• [WHAT TO DO]:
Find the line with "Click the search magnifier icon" and the line with "Task: Click the" in the entries below; output exactly those two lines, every line between them, and no others.

• [PROVIDED RECORDS]:

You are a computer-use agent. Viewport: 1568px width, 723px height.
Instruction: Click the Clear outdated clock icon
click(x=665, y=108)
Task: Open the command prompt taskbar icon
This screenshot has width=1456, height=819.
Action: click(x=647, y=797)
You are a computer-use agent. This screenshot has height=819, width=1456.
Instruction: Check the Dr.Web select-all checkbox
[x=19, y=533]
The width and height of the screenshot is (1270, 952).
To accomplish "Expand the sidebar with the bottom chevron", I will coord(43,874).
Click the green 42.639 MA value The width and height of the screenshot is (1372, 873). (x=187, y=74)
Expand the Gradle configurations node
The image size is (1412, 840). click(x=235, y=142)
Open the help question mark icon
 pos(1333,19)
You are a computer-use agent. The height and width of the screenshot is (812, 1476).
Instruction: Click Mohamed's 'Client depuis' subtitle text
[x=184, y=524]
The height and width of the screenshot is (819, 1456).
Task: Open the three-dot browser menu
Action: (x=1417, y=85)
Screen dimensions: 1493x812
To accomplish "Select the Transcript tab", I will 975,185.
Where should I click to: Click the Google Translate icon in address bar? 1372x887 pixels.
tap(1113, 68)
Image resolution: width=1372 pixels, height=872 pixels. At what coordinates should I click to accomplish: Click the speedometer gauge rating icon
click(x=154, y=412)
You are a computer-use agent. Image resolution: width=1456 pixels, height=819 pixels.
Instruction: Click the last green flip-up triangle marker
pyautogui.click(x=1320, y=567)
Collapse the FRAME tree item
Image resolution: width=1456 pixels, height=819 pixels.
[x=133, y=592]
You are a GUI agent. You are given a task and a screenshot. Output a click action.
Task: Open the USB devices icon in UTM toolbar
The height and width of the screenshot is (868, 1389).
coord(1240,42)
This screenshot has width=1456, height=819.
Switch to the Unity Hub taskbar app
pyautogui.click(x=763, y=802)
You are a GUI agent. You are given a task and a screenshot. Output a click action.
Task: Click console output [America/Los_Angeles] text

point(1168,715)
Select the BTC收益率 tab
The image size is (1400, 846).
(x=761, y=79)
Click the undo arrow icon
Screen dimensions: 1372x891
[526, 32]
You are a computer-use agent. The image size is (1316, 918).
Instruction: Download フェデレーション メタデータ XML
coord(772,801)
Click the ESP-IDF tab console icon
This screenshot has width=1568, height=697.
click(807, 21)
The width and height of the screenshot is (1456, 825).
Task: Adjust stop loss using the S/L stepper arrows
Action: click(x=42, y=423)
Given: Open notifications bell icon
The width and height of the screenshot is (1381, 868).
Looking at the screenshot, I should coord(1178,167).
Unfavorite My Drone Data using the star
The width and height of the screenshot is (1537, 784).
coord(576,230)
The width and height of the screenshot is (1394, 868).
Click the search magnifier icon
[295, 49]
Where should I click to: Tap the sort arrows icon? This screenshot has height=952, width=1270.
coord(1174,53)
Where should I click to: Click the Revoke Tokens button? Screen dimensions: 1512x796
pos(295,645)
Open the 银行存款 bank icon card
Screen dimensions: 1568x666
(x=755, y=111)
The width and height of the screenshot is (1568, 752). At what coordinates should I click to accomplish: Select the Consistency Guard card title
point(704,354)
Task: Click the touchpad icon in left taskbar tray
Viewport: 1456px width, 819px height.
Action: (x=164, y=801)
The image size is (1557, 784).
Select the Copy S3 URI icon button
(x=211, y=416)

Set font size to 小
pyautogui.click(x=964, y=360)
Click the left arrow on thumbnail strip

• [RESPONSE]:
Click the search magnifier icon
[295, 49]
Where should I click to: Tap the sort arrows icon? This screenshot has height=952, width=1270.
coord(1174,53)
Where should I click to: Click the Revoke Tokens button? Screen dimensions: 1512x796
pos(295,645)
Open the 银行存款 bank icon card
Screen dimensions: 1568x666
(x=755, y=111)
The width and height of the screenshot is (1568, 752). At what coordinates should I click to accomplish: Select the Consistency Guard card title
point(704,354)
Task: Click the touchpad icon in left taskbar tray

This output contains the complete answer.